Sonó el timbre de la cafetería. Refunfuñando, tiramos la comida a medio acabar en la basura.

—Tengo tres clases con ese tipo. ¿Cómo se supone que voy a alejarme de él? —pregunté, mientras Jude recogía las mochilas y se las echaba a la espalda.

—Quiero que le des una patada en los huevos cada vez que lo veas —contestó, sin un atisbo de burla en la voz—, y después de unas cuantas veces, él se mantendrá alejado de ti.

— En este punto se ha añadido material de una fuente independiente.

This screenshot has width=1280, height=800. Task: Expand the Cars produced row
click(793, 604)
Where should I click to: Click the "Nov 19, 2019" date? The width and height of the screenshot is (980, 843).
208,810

—Vaya, ¿cómo no se me habrá ocurrido? —repliqué, dándome una palmada en la frente con la mano abierta.

—Porque eres buena e inocente y las cosas feas, como esquivar a desgraciados, son nuevas para ti —dijo, al tiempo que me abría la puerta—. Déjame a mí el trabajo sucio, Luce. Tú sigue siendo igual de buena.

—Y, en tu mundo, ¿dar patadas en los huevos no se considera jugar sucio?

—Si es de los huevos de Sawyer Diamond de lo que hablamos —respondió, con una sonrisa forzada—, se merece eso y más.